# it's almost here



## williamonica0214 (Aug 1, 2006)

finnaly friday is opening day for pheasents and i can't wait i will be heading to grand river will anyone else be there the more the better the find those birds


----------



## BassBlaster (Jun 8, 2006)

I'm thinking of going to Delaware opening day. Will be alone if someone would like to hook up. Never been pheasant hunting before other than kicking up the occasional bird when rabbit hunting. Anyone know anything about Delaware? Also, because I typically don't hunt birds I never get that HIP #. How do I go about that now after allready buying the licence or do I even need it?


----------



## BassBlaster (Jun 8, 2006)

I will be hunting with an 870 12 gauge....only shotgun I own. How heavy a shot do you reccomend for Pheasant. [email protected]


----------



## littleking (Jun 25, 2005)

check out the opening day lunch provided by hunt ohio! http://www.huntohio.net/forums/viewtopic.php?t=2095


----------



## Johnch (Oct 28, 2006)

BassBlaster said:


> I will be hunting with an 870 12 gauge....only shotgun I own. How heavy a shot do you reccomend for Pheasant. [email protected]

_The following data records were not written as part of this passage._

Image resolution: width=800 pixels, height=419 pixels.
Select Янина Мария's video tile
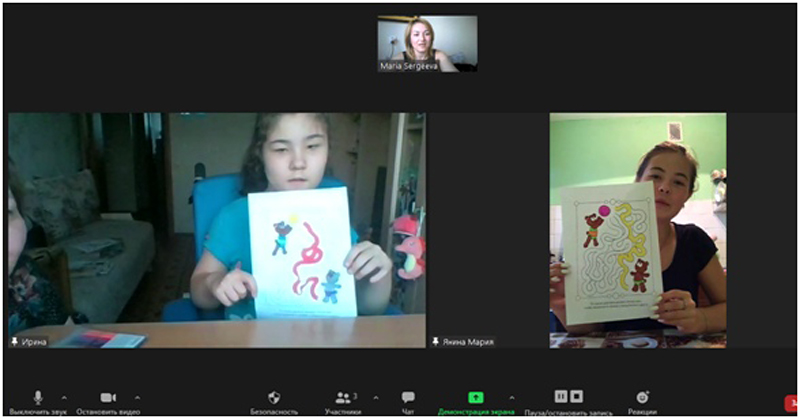(x=638, y=230)
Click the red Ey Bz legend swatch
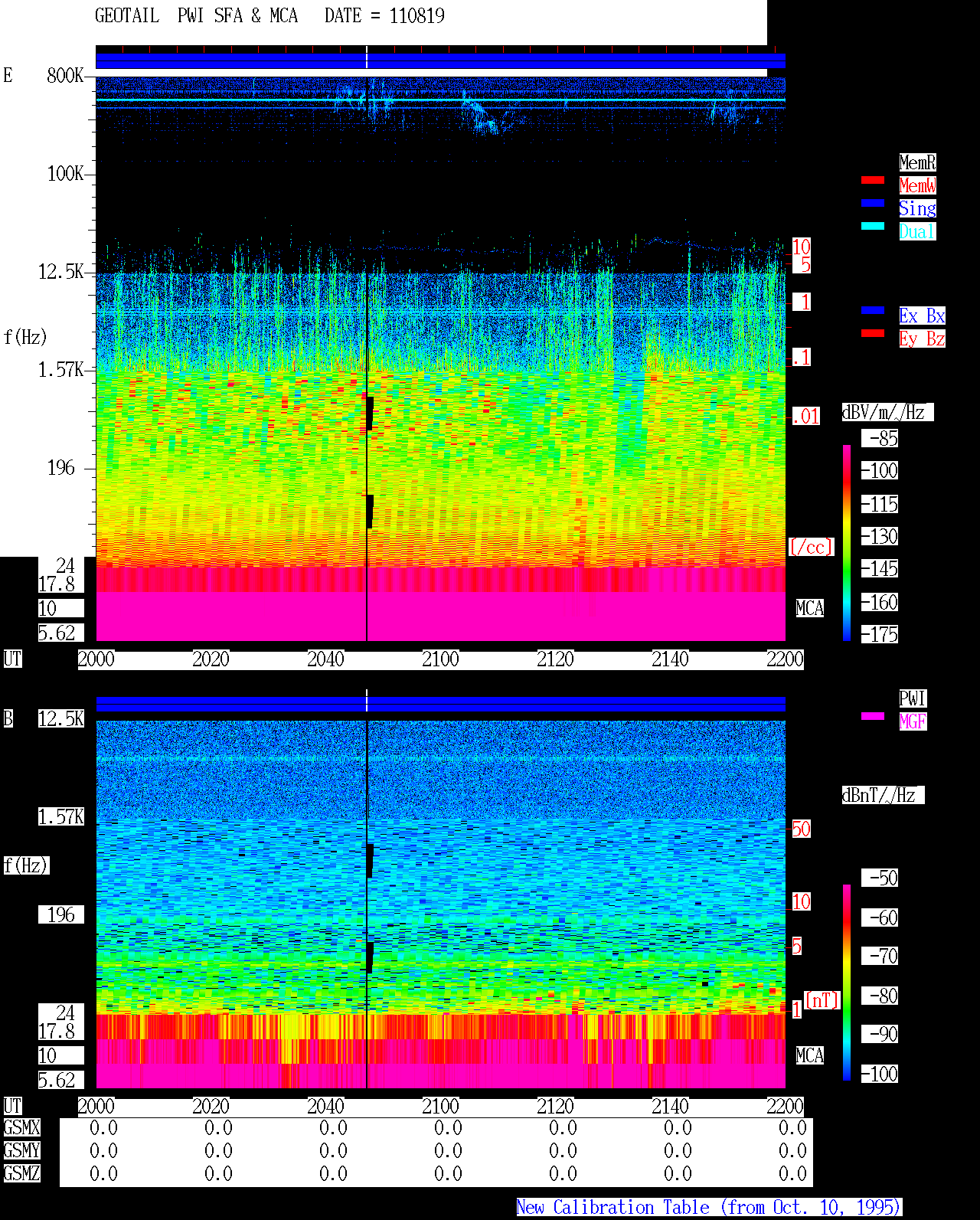Image resolution: width=980 pixels, height=1220 pixels. [x=873, y=333]
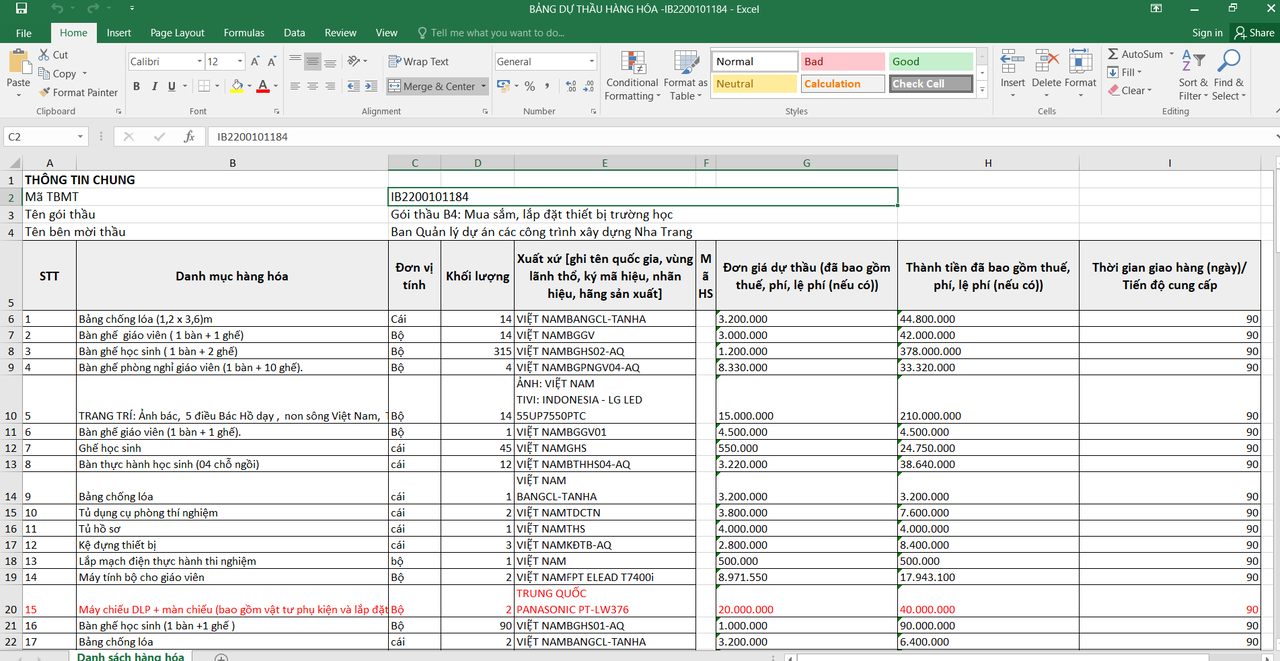The height and width of the screenshot is (661, 1280).
Task: Expand the number format dropdown
Action: click(590, 62)
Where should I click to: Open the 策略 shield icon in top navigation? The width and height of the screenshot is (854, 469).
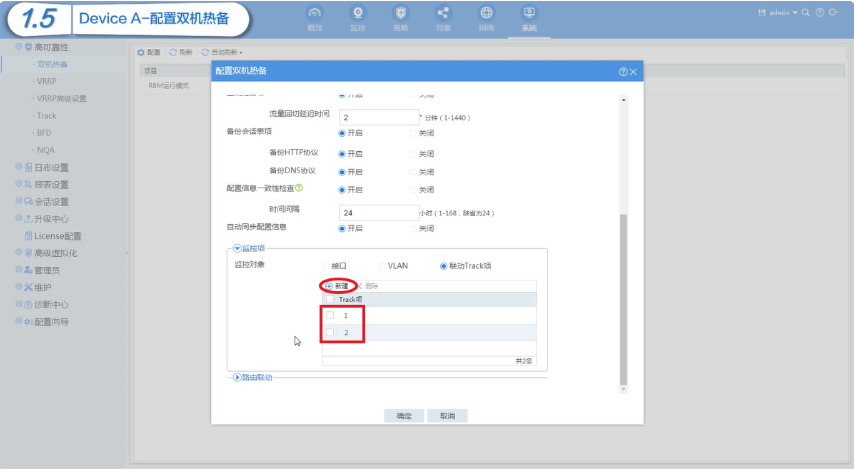(x=401, y=13)
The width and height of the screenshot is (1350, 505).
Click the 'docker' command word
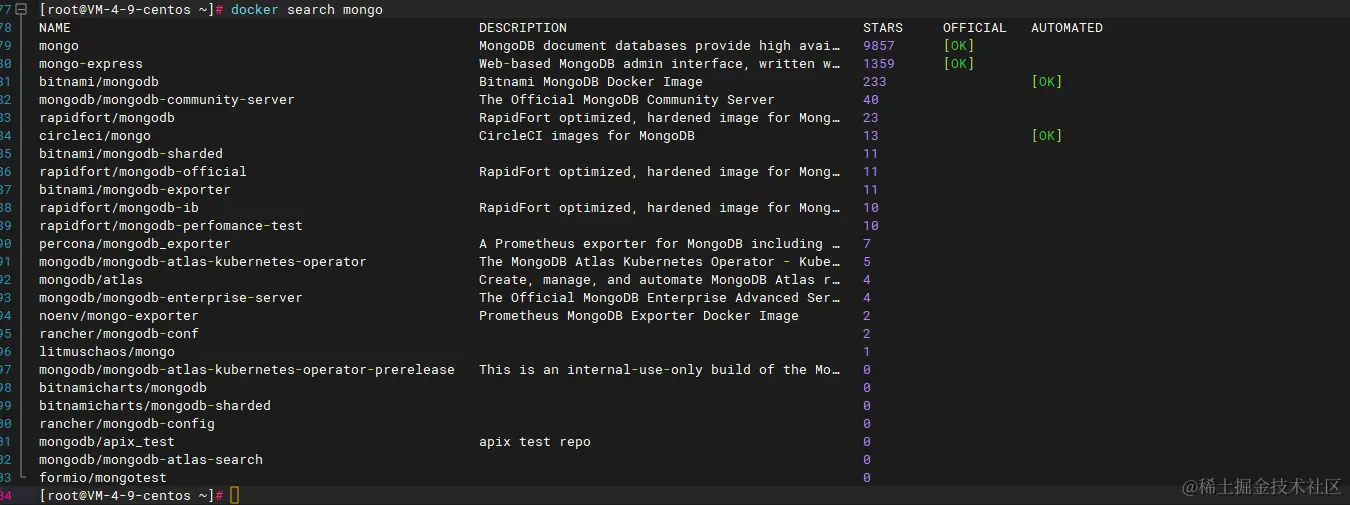[x=254, y=9]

A 870 is a fine shotgun !!

If you are hunting with a good pointer , 7 1/2 trap loads will do , thru a IC choke 

If hunting with a normal flushing dog or with out a dog , I would use 1 1/4 oz of #6 going at least 1330 fps thru a Mod choke 
NOT the cheap Winchester rabit and pheasant or duck and pheasant , these loads should not be sold IMO

If you are going to hunt a ODNR wetland/waterfowl area where nontoxic shot is required ( ME ) 
I will be shooting 1 1/8 oz of steel #4 backed up with #3 
Oh the birds I will be after will be wild 

Johnch


----------



## BassBlaster (Jun 8, 2006)

I do not have a dog...will be trying to flush em out my self I guess. I havn't done it before so not sure how it's gonna go. I just thought Delaware would be a good oppertunity to give it a shot. I hear they are going to release 800 birds on Thursday. It will probably be a madhouse Friday, huh? Do they only release cocks? I may not even get a bird because of lack of experience I will be extra cautious to make sure I'm not shooting at hens. Does anyone know if steel shot is required at Delaware? Does anyone know where they release the birds? Sorry for all the questions, just trying to learn as much as possible as I am a neebie.


----------



## BassBlaster (Jun 8, 2006)

I went and got some shells, could not find exactly what was reccomended so I got the closest thing to it. I got 1 3/8 oz #5 shot at 1300 fps. Should get the job done.


----------



## littleking (Jun 25, 2005)

bass, stop by the deer creek area, we'll be doing some hunting... and would be glad to help you out. see the above mentioned topic at huntohio


----------



## williamonica0214 (Aug 1, 2006)

I Am Heading Out To Grand River On Friday With My 2 Dogs And A Buddies Son If Anyone Wants To Join Us Send Me A Pm


----------



## BassBlaster (Jun 8, 2006)

I allready took an invitation to hunt with ErieAngler and his father or I would go. My first time pheasant hunting, I feel like a kid at Christmas.....I can't wait.


----------



## bigfisher14 (Mar 8, 2006)

Anybody heading to Killdeer Plains for this weekend?


----------



## Pure river (Sep 12, 2005)

sorry bass..i caught this to soon! 

We always go around noon after everyone else has called it a day. We have limited out the past three years.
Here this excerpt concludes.